How Alabama Communists Organized in the Jim Crow South
In 1930s Alabama, Communist Party members fought brutal repression to organize black and white workers in the Jim Crow South. Their efforts remain a source of inspiration for those fighting racism and exploitation today.

Evicted Arkansas sharecropper who was active in the Southern Tenant Farmers’ Union, now building his new home in Hill House, Mississippi. (Heritage Art / Heritage Images / Getty Images)
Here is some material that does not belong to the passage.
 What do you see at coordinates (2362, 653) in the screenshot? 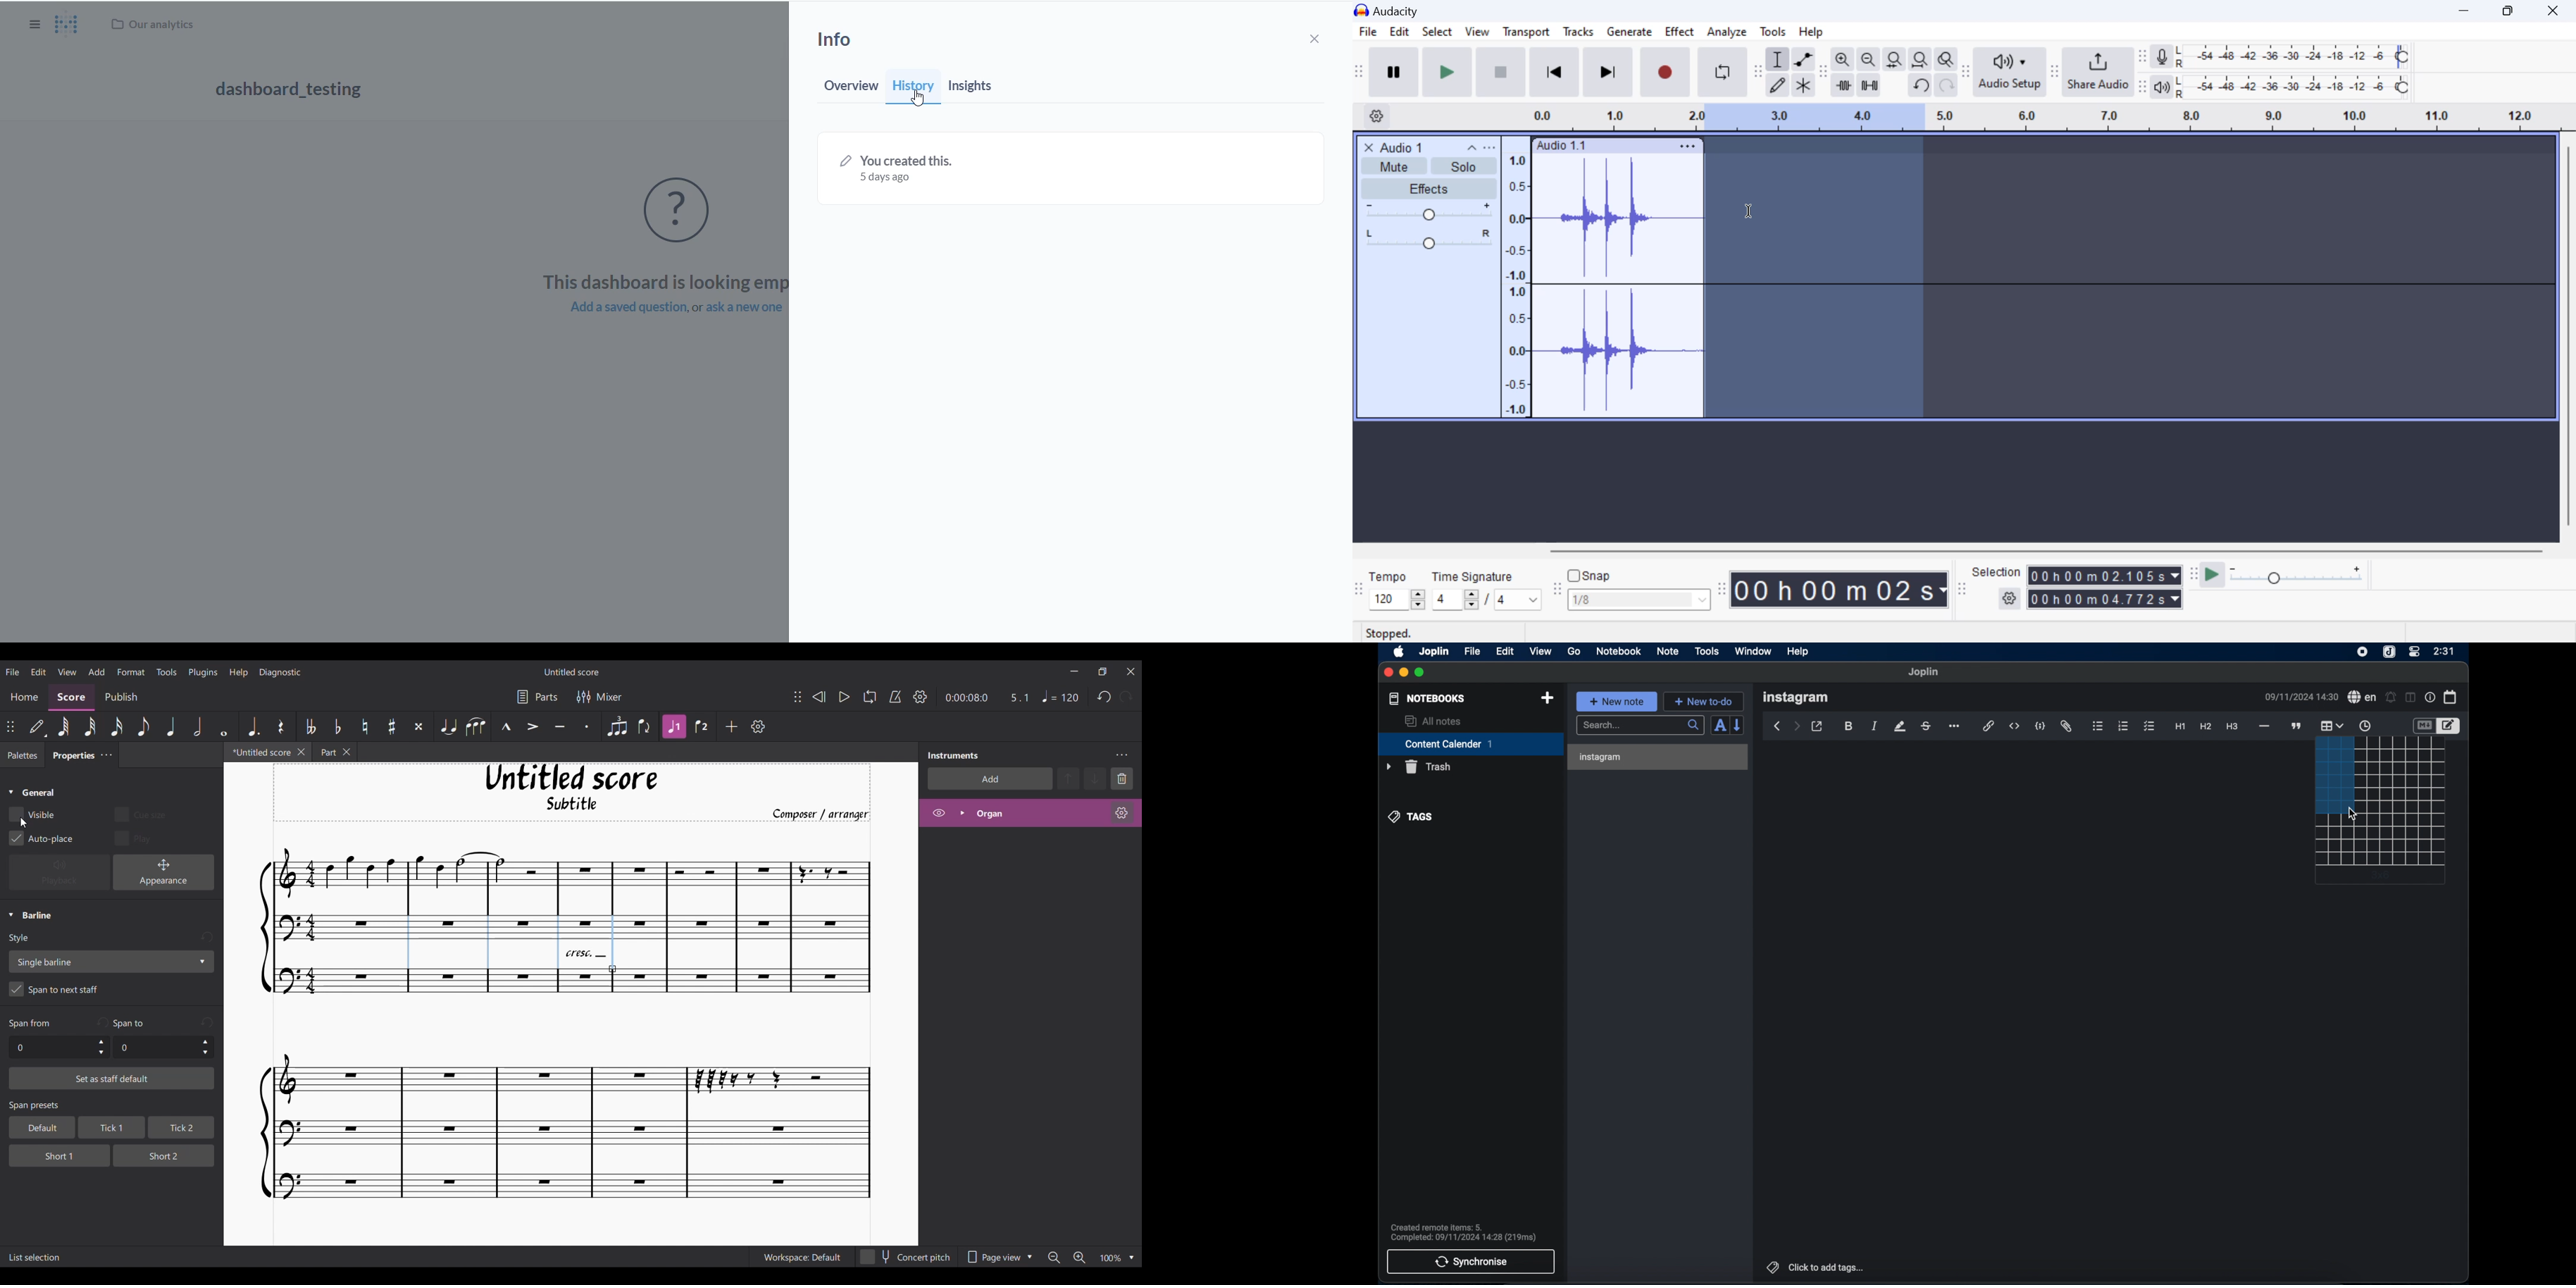
I see `screen recorder icon` at bounding box center [2362, 653].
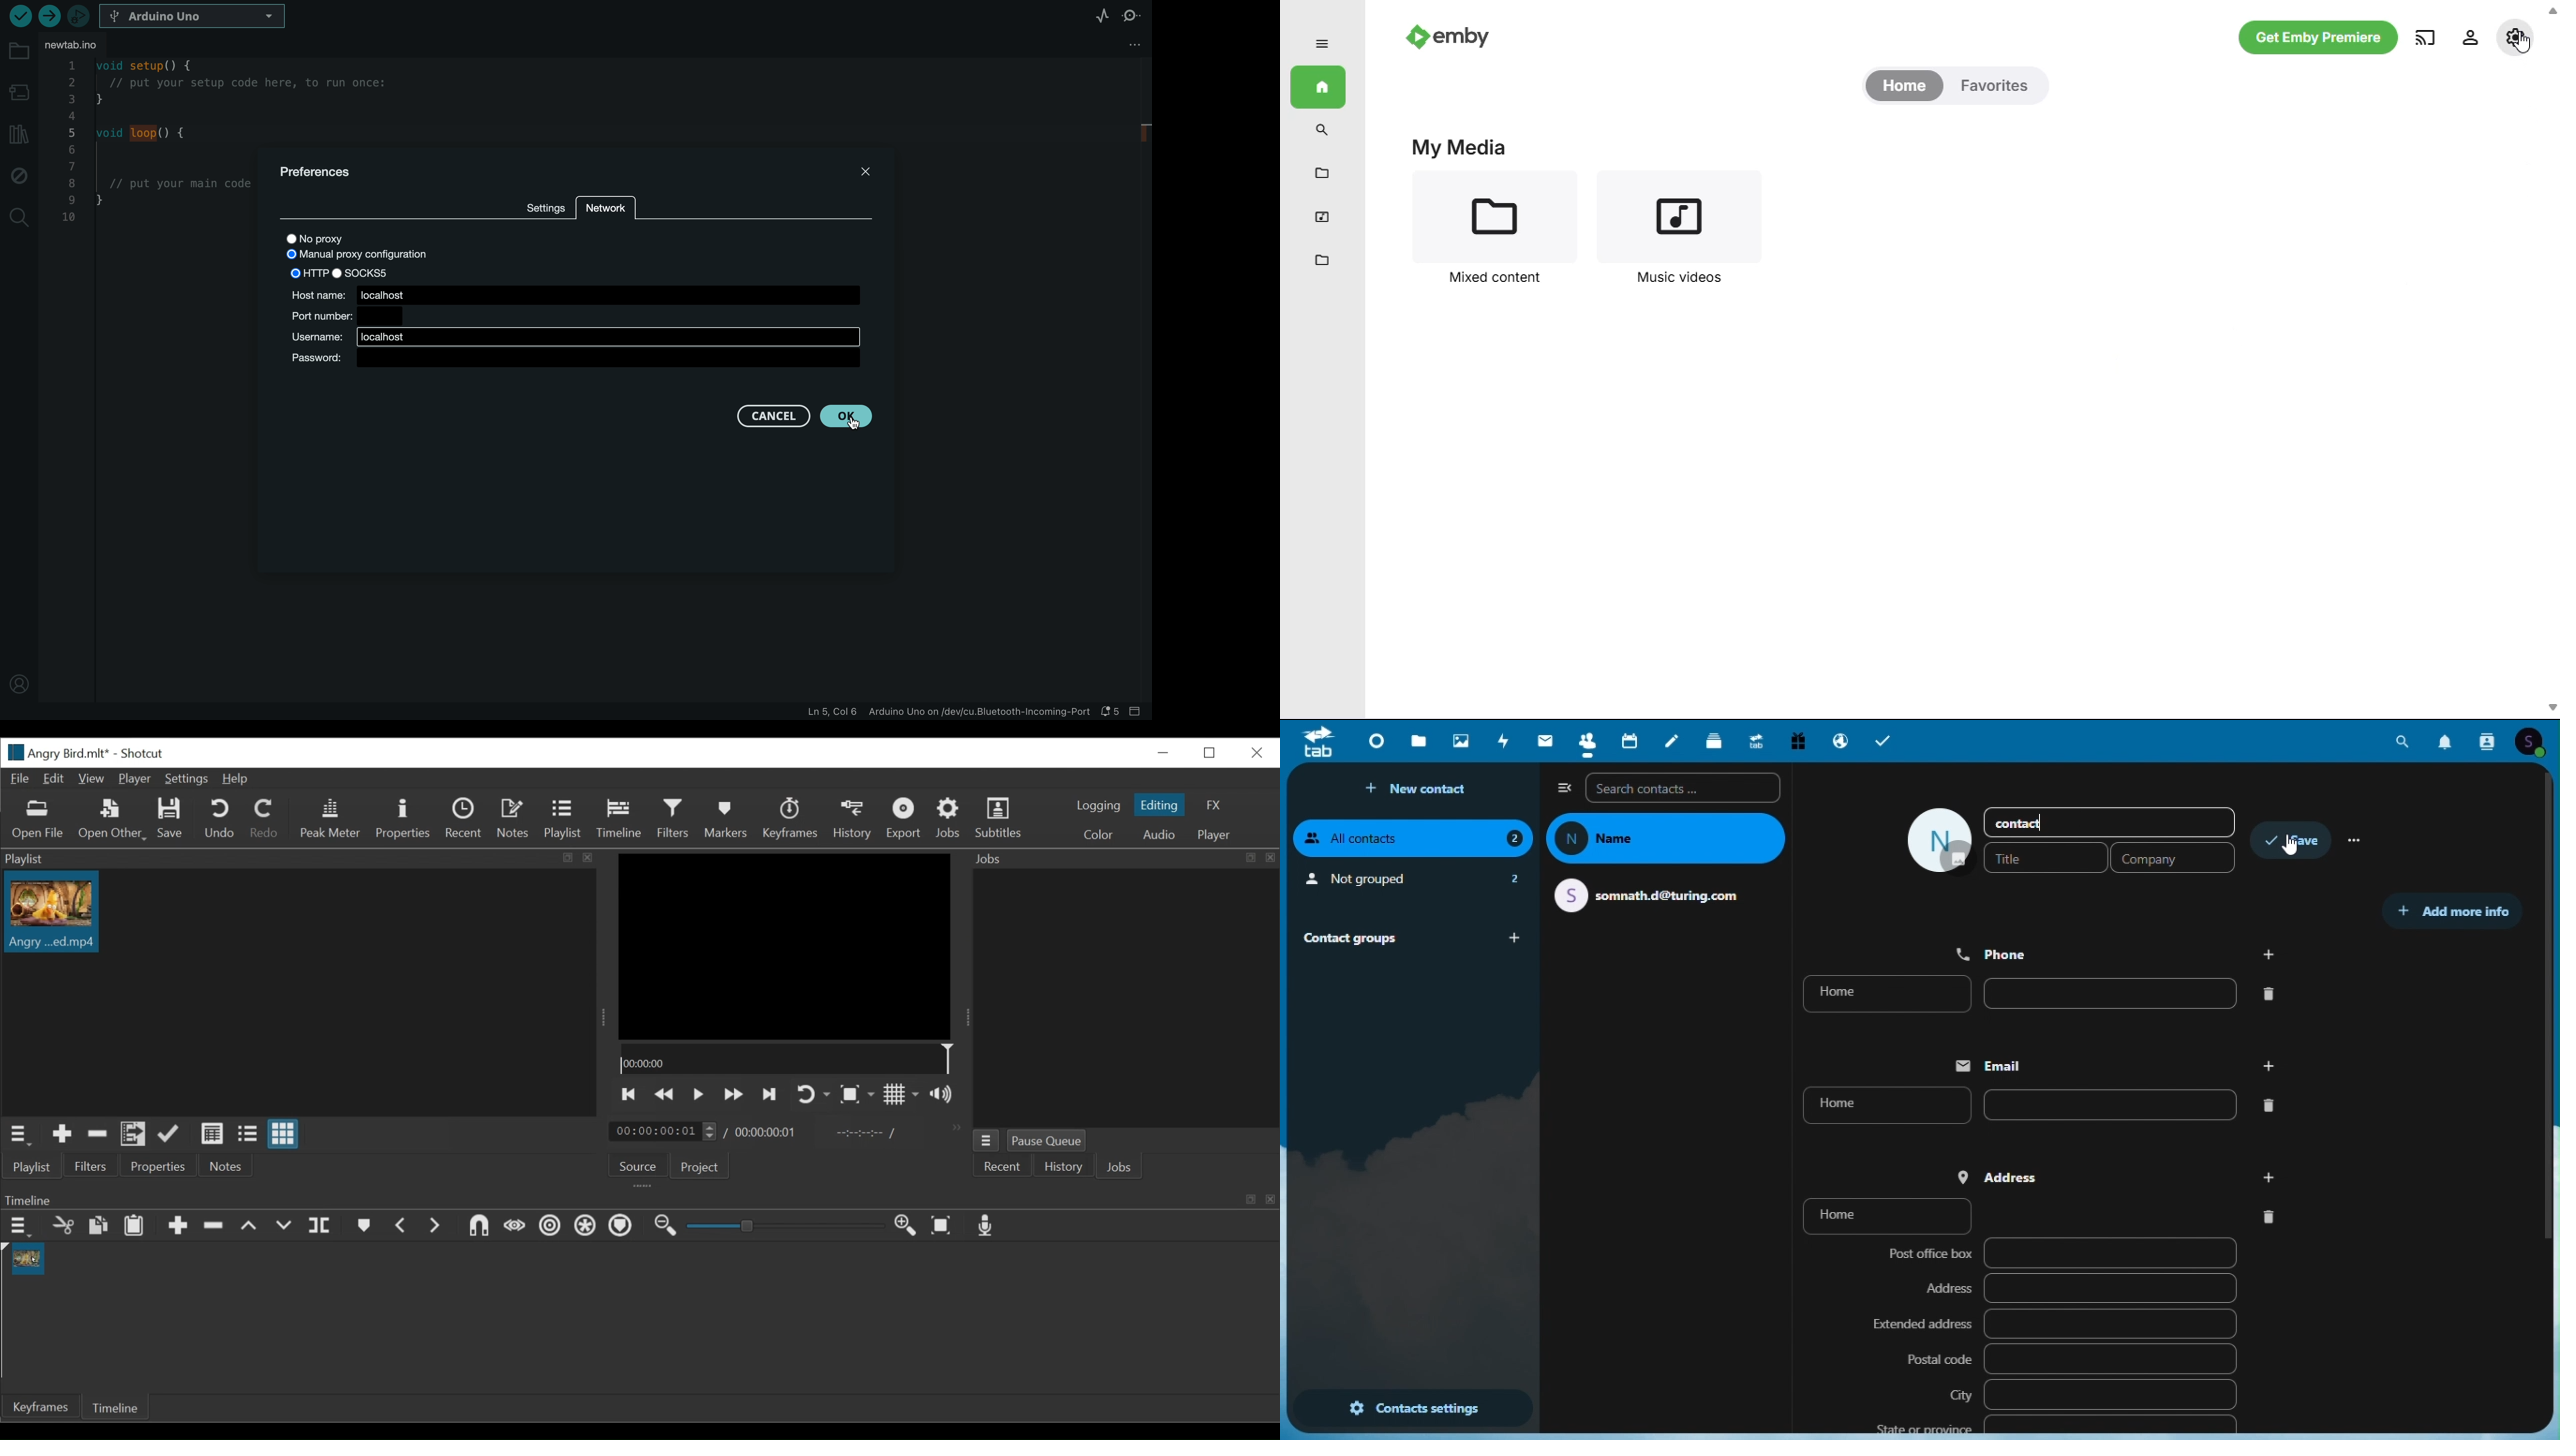 Image resolution: width=2576 pixels, height=1456 pixels. Describe the element at coordinates (39, 1165) in the screenshot. I see `Playlist` at that location.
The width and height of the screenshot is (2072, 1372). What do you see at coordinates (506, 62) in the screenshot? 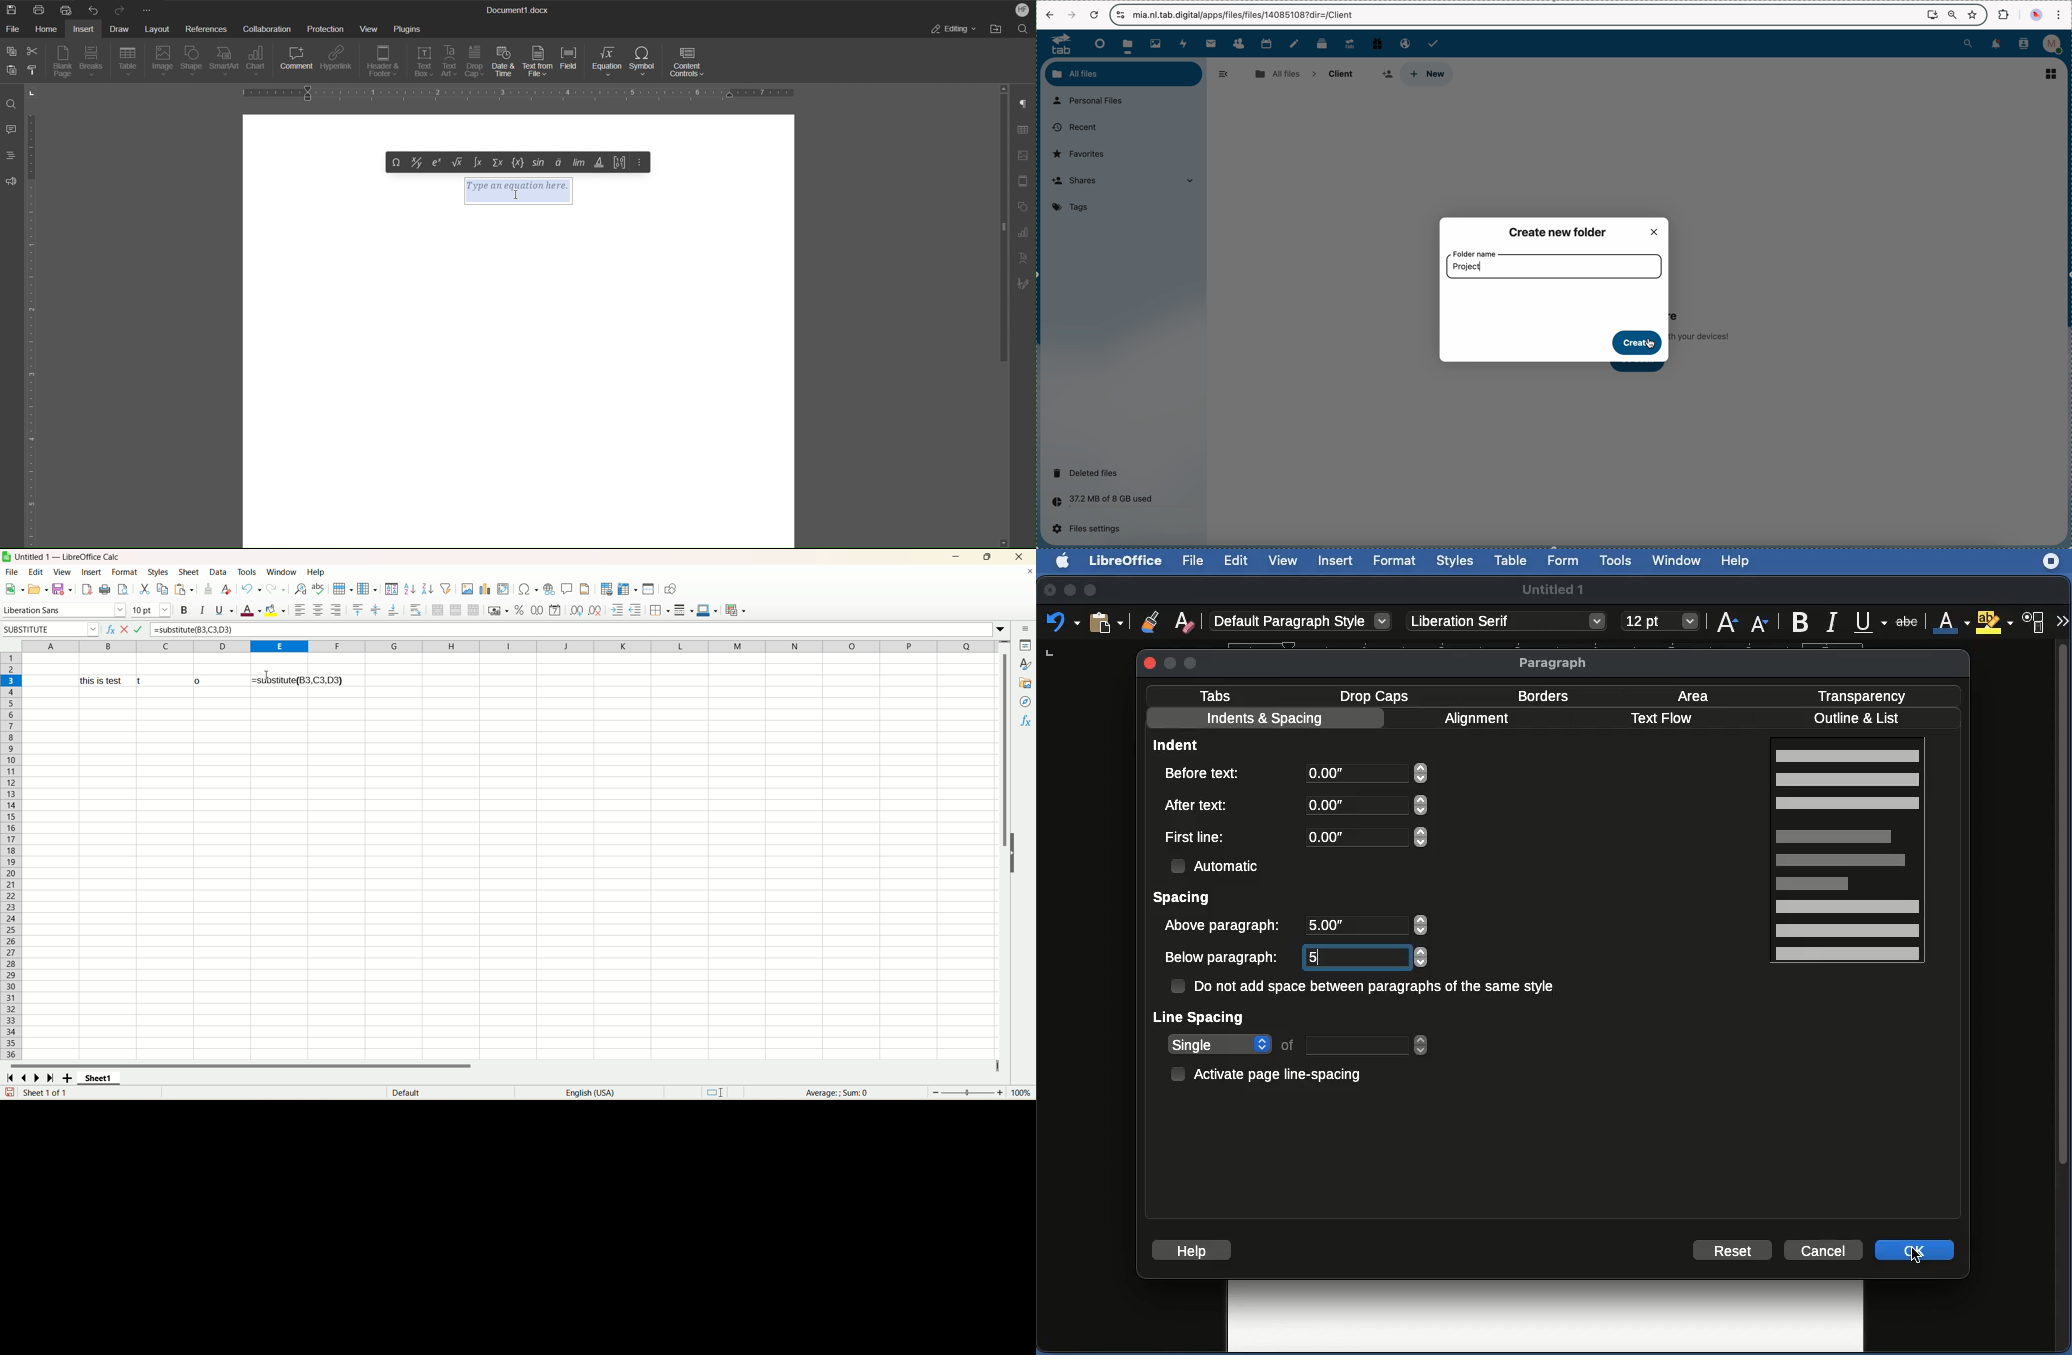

As the United Auto Workers (UAW) set their sights again on organizing factory workers in the Deep South, they do so keenly aware of the difficulties campaigning in a center of union-busting reaction. In 2019, bosses at a Chattanooga Volkswagen plant led a vicious anti-union campaign, abetted by Donald Trump’s National Labor Relations Board, that defeated an earlier UAW campaign there. When Amazon warehouse workers in Bessemer, Alabama, waged an audacious effort to unionize in 2021, against one of the largest corporations on Earth, they likewise faltered in the face of widespread interference and intimidation.
At the same time, those warehouse workers inspired many by framing their struggle as a fight for black freedom and for the working class as a whole. The UAW’s latest campaign in the South is backed by a greater momentum after their victory against the Big Three automakers, and a renewed commitment to “justice across the globe,” as the union said when calling for a permanent cease-fire in Gaza.
These efforts tap into a long history of radical struggle in the South, including the Alabama Communist Party (CP)’s fights throughout the 1930s to organize sharecroppers, mine and mill workers, and unemployed people in a fight against a brutal regime of capitalist rule and racist repression.